**Task goal**
Repeat each entry below exactly.
■ ■ ■ ■
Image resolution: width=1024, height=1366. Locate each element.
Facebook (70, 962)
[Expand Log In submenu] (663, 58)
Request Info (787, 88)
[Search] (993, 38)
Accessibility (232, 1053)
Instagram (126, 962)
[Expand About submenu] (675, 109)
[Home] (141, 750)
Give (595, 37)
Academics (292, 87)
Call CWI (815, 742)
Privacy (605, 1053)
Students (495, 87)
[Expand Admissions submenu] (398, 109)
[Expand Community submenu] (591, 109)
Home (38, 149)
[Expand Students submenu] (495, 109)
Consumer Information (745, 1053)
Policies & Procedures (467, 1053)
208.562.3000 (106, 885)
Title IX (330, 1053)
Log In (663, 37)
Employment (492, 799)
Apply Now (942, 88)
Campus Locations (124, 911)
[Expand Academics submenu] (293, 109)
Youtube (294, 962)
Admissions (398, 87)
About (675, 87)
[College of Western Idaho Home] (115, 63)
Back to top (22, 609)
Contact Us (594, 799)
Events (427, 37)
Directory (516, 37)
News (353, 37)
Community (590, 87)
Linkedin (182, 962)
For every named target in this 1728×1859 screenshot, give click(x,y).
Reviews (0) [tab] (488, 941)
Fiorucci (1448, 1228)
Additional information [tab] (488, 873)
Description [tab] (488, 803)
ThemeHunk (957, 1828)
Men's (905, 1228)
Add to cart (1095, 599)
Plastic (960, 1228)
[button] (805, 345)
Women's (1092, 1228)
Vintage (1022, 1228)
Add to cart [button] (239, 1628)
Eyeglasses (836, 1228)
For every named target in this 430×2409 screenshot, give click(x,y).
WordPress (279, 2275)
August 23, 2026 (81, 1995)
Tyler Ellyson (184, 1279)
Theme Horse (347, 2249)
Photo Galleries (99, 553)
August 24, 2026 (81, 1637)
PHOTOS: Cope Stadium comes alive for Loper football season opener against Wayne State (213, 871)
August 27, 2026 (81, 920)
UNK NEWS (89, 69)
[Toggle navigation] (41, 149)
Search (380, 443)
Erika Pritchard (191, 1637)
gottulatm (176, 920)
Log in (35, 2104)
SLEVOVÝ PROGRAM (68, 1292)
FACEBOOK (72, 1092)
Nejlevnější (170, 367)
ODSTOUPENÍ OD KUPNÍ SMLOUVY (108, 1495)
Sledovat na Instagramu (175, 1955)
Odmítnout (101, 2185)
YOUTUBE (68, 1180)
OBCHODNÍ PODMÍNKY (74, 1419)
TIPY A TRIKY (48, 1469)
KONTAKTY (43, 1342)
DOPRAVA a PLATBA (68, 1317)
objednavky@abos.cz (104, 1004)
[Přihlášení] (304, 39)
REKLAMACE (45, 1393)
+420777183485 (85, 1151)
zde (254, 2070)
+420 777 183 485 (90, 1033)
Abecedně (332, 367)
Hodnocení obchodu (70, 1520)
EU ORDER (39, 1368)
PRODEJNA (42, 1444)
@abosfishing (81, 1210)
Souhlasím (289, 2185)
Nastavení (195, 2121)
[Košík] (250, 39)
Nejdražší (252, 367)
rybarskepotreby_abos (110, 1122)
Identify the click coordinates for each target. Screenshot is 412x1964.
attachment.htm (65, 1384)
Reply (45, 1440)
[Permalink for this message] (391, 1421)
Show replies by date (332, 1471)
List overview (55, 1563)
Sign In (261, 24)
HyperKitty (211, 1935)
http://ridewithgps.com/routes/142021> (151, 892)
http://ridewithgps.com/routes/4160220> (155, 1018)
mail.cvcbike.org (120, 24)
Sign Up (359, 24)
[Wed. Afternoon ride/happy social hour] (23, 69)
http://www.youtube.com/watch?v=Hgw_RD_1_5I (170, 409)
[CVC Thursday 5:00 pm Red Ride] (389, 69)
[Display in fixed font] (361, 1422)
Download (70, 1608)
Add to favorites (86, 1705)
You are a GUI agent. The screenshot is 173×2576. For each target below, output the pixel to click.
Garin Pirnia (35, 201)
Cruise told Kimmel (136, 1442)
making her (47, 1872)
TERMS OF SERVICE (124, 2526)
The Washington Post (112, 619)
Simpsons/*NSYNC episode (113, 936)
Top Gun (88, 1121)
■ ■ ■ ■
**Response box**
Image resolution: width=1024, height=1366. Locate each element.
Facebook (70, 962)
[Expand Log In submenu] (663, 58)
Request Info (787, 88)
[Search] (993, 38)
Accessibility (232, 1053)
Instagram (126, 962)
[Expand About submenu] (675, 109)
[Home] (141, 750)
Give (595, 37)
Academics (292, 87)
Call CWI (815, 742)
Privacy (605, 1053)
Students (495, 87)
[Expand Admissions submenu] (398, 109)
[Expand Community submenu] (591, 109)
Home (38, 149)
[Expand Students submenu] (495, 109)
Consumer Information (745, 1053)
Policies & Procedures (467, 1053)
208.562.3000 (106, 885)
Title IX (330, 1053)
Log In (663, 37)
Employment (492, 799)
Apply Now (942, 88)
Campus Locations (124, 911)
[Expand Academics submenu] (293, 109)
Youtube (294, 962)
Admissions (398, 87)
About (675, 87)
[College of Western Idaho Home] (115, 63)
Back to top (22, 609)
Contact Us (594, 799)
Events (427, 37)
Directory (516, 37)
News (353, 37)
Community (590, 87)
Linkedin (182, 962)
For every named target in this 1728×1859 screenshot, give click(x,y).
Reviews (0) [tab] (488, 941)
Fiorucci (1448, 1228)
Additional information [tab] (488, 873)
Description [tab] (488, 803)
ThemeHunk (957, 1828)
Men's (905, 1228)
Add to cart (1095, 599)
Plastic (960, 1228)
[button] (805, 345)
Women's (1092, 1228)
Vintage (1022, 1228)
Add to cart [button] (239, 1628)
Eyeglasses (836, 1228)
For every named target in this 430×2409 screenshot, give click(x,y).
WordPress (279, 2275)
August 23, 2026 (81, 1995)
Tyler Ellyson (184, 1279)
Theme Horse (347, 2249)
Photo Galleries (99, 553)
August 24, 2026 (81, 1637)
PHOTOS: Cope Stadium comes alive for Loper football season opener against Wayne State (213, 871)
August 27, 2026 (81, 920)
UNK NEWS (89, 69)
[Toggle navigation] (41, 149)
Search (380, 443)
Erika Pritchard (191, 1637)
gottulatm (176, 920)
Log in (35, 2104)
SLEVOVÝ PROGRAM (68, 1292)
FACEBOOK (72, 1092)
Nejlevnější (170, 367)
ODSTOUPENÍ OD KUPNÍ SMLOUVY (108, 1495)
Sledovat na Instagramu (175, 1955)
Odmítnout (101, 2185)
YOUTUBE (68, 1180)
OBCHODNÍ PODMÍNKY (74, 1419)
TIPY A TRIKY (48, 1469)
KONTAKTY (43, 1342)
DOPRAVA a PLATBA (68, 1317)
objednavky@abos.cz (104, 1004)
[Přihlášení] (304, 39)
REKLAMACE (45, 1393)
+420777183485 (85, 1151)
zde (254, 2070)
+420 777 183 485 (90, 1033)
Abecedně (332, 367)
Hodnocení obchodu (70, 1520)
EU ORDER (39, 1368)
PRODEJNA (42, 1444)
@abosfishing (81, 1210)
Souhlasím (289, 2185)
Nastavení (195, 2121)
[Košík] (250, 39)
Nejdražší (252, 367)
rybarskepotreby_abos (110, 1122)
Identify the click coordinates for each target. Screenshot is 412x1964.
attachment.htm (65, 1384)
Reply (45, 1440)
[Permalink for this message] (391, 1421)
Show replies by date (332, 1471)
List overview (55, 1563)
Sign In (261, 24)
HyperKitty (211, 1935)
http://ridewithgps.com/routes/142021> (151, 892)
http://ridewithgps.com/routes/4160220> (155, 1018)
mail.cvcbike.org (120, 24)
Sign Up (359, 24)
[Wed. Afternoon ride/happy social hour] (23, 69)
http://www.youtube.com/watch?v=Hgw_RD_1_5I (170, 409)
[CVC Thursday 5:00 pm Red Ride] (389, 69)
[Display in fixed font] (361, 1422)
Download (70, 1608)
Add to favorites (86, 1705)
You are a GUI agent. The screenshot is 173×2576. For each target below, output the pixel to click.
Garin Pirnia (35, 201)
Cruise told Kimmel (136, 1442)
making her (47, 1872)
TERMS OF SERVICE (124, 2526)
The Washington Post (112, 619)
Simpsons/*NSYNC episode (113, 936)
Top Gun (88, 1121)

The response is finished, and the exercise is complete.